Self-selected viewing time

Participants who looped through all 60 images more than 4 times were excluded from the SSVT analyses because their button-box behavior clearly indicated that they ignored the content of the images, as they most likely spent too little viewing time per image (<1.3 s) to process anything beyond the most superficial visual features of the complex images. There were 4 WS, 1 CA, and 5 MA participants who were excluded, leaving 38 WS, 39 CA, and 32 MA participants included in the viewing time analyses. In these groups, there were 13 individuals with WS, 13 CA participants, and 8 MA participants who did not finish going through all 60 images in the allotted experimental time, but all had seen at least 3 images from each category and, therefore, their SSVT data were included in analyses.

The measure of viewing time used in the statistical analyses was derived in the following way. We calculated the mean “baseline” viewing time (in milliseconds) for each participant as the mean of each individual response time across the entire experiment. Subtracting this “baseline” viewing time measure from the mean SSVT for each of the four categories targeted provided a measure of greater interest—indexed by positive differences for the four categories of images or reduced interest (or avoidance)—indexed by negative differences for the four categories of images.

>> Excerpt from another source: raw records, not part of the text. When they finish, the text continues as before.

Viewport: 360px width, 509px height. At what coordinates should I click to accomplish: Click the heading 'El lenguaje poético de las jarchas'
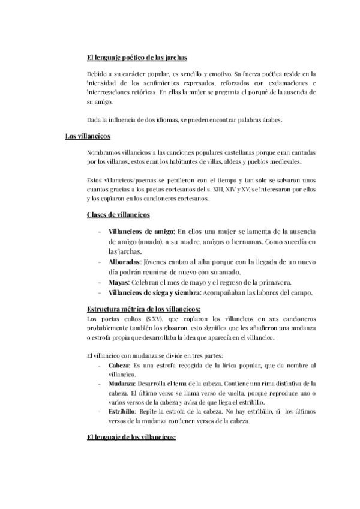pyautogui.click(x=137, y=58)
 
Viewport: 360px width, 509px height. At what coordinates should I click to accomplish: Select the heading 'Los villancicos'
pyautogui.click(x=88, y=136)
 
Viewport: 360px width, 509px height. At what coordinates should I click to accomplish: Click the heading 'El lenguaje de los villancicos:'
pyautogui.click(x=131, y=438)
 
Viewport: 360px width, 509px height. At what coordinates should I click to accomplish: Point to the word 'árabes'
pyautogui.click(x=270, y=120)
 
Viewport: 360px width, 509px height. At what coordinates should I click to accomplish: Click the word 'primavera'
pyautogui.click(x=275, y=283)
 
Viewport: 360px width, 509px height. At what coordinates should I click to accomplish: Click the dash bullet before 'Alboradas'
pyautogui.click(x=98, y=262)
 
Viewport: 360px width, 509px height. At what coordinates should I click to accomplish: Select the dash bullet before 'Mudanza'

The data for each group are presented in Table 2. A mixed-model ANOVA conducted on the viewing time difference scores, using image content (social, nonsocial) and valence (positive, negative) as within-subjects factors and group (WS, CA, MA) and sex as between-subjects factors, yielded a significant main effect of valence, F (1, 103) = 11.19, p = 0.001, η 2p  = 0.098, and a significant interaction between image content and group, F (2, 103) = 4.28, p = 0.016, η 2p  = 0.077. There were no other significant main effects or interactions. In all groups, participants looked longer at positive (M = 663.6 ms) than negative (M = −808.9 ms) images. The interaction between content and group was further analyzed by comparing viewing time difference scores to social and nonsocial images in each group, as well as by comparing the groups on viewing time difference scores separately for social and nonsocial images, using Bonferroni adjustments for multiple comparisons. Post hoc comparisons within groups indicated that the WS participants looked longer at social than nonsocial images (p = 0.011), while neither comparison group showed a content-related difference in their looking time relative to their baseline. Post hoc comparisons between groups within image content categories indicated that the WS group looked significantly less at nonsocial images than the MA group relative to their baseline looking time (p = 0.008) and showed a similar trend when compared to the CA group (p = 0.082), while the MA and CA groups did not differ from each other (p = 0.96).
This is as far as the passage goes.